Apple joined the highly competitive arena of movie rentals, announcing deals with all the major studios and a new set-top box that is not connected to a computer.
At the annual Macworld Expo trade show, Steve Jobs announced that Apple is adding movie rentals from all the major Hollywood studios to its iTunes download service. He said that more than 1000 SD and about 100 HD movies would be available by the end of February.
He also unveiled a sequel to Apple’s year-old, unsuccessful AppleTV — a set-top box designed to play those movies on an HDTV set. The older version of AppleTV, introduced last year, required a computer connection.
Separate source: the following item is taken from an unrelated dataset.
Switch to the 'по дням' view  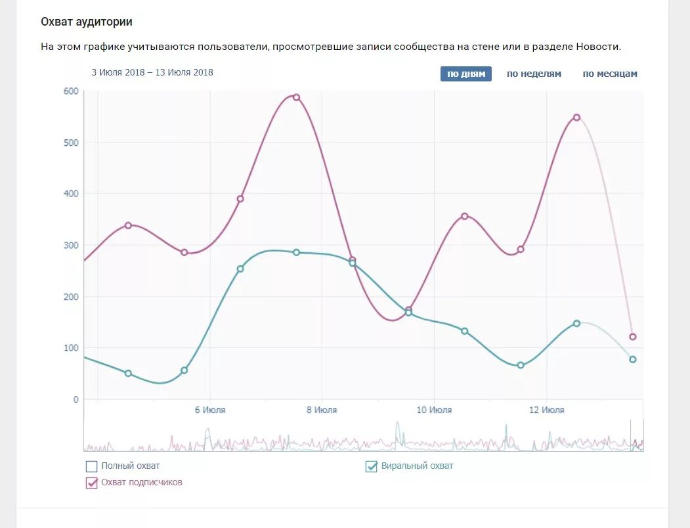[465, 74]
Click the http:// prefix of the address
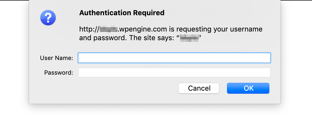Viewport: 312px width, 120px height. [x=89, y=29]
The newer version connects directly to the Internet and allows consumers to select movies and TV shows to watch directly from their TVs.
“We’ve all missed. No one has succeeded yet,” Jobs said of the industry wide effort to marry the Internet and the television. “We learned that what people really wanted was about movies, movies, movies. And we weren’t delivering that. So we’re back.”
Microsoft, Netflix and Vudu are also trying to stake a part of the digital movie business. At the same time, cable and satellite companies are expanding their own on-demand offerings. Comcast, one of the nation’s largest cable companies, said at CES that it would have 6000 movies available on-demand by next year, with half of those in HD.
Cable and satellite companies may be in the best position to deliver on the future marriage of the Web and the television because their set-top boxes already sit in millions of homes.
However, no company has given consumers an extensive library to choose from or provided a convenient system, as Apple did with music on iTunes. Apple’s offering is not a radical departure from what its competitors offer. It will charge $3.99 for new releases, $4.99 for new releases in HD, and $2.99 for older movies in SD.
Consumers can store the movie for 30 days, but can only watch the movie for a single 24-hour period once they start. The new releases will not be available on AppleTV until 30 days after they have been made available for sale as DVDs. Other rental services face a similar 30-day delay.
The second version of AppleTV may give the company some advantages. It is the smallest, most portable of the set-top box options and has the benefit of working with the same digital format as the millions of video iPods that Apple has sold.
Tom Lesinski, president of Paramount Pictures Digital Entertainment, said the Apple movie service would be a significant litmus test for the idea of downloading movies on the television. “All the barriers that have existed with other solutions pretty much go away now,” he said.